Ela traça uma crítica cultural da História da Arte, que se atravessa inevitavelmente com a história do patriarcado e a da construção do mundo liberal, expondo as relações desses personagens icônicos da nossa cultura ocidental com a cultura do estupro, com a homofobia, e a pedofilia. Foi por meio da história da arte que Hannah pôde entender nossa cultura e seu lugar nela, inclusive o pulo do gato do patriarcado, que oferece as duas opções entre “virgem” ou “puta” e assim nos enfeitiça com o poder de “escolha”. Essa cultura que em que Pablo Picasso foi aclamado por sugerir a necessidade de várias perspectivas para entendermos o contexto em que vivemos, é a mesma que esquece que aos 42 anos, Picasso se envolveu com uma garota de 17 anos. Hannah pergunta bravamente a todos nós, onde está a perspectiva dessa garota?

Hannah Gadsby
“Nanette”. Imagem: Nó de Oito 

A reflexão que ela faz sobre como as histórias que ouvimos moldam não só nossa compreensão do mundo, mas nossos sentimentos mais profundos, está de acordo com estudiosos da comunicação como Douglas Kellner (“A Cultura Da Mídia”) quando ele teoriza sobre as manifestações ideológicas que a mídia propaga que transcodificam as posições dentro das lutas políticas existentes e, por sua vez, fornecem representações que por meio de imagens, espetáculos, discursos, narrativas e outras formas culturais, mobilizam o consentimento a determinadas posições políticas.
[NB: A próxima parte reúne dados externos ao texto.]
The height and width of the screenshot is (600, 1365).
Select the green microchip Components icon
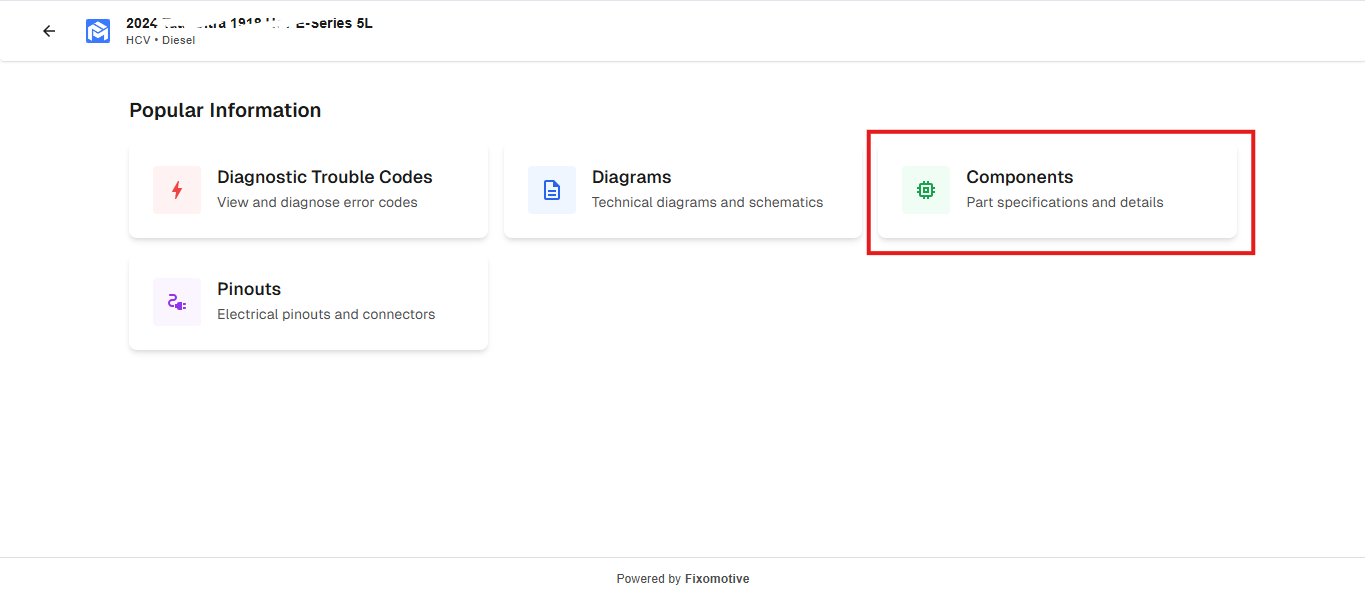(925, 189)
Ou seja, existe uma moral que ronda toda a produção de sentido  – seja no campo das artes, das comunicações ou do entretenimento  – e essa moral, na maioria de suas manifestações, de acordo com Hannah, prega que a reputação de um homem é mais importante que a vida e o bem estar de mulheres e crianças.

É interessante ver afirmações tão categóricas e ao mesmo tempo tão precisas em sua veracidade, sendo ditas em frente a um público que almeja risadas, em um formato feito para maximizar a tensão e oferecer rapidamente o alívio. Hannah subverte o gênero a que veio abdicar de forma maravilhosa, ela sobe um patamar e desafia a comédia a ir além, se quiser resistir. Porque ela quer mesmo é contar histórias com começo, meio e fim.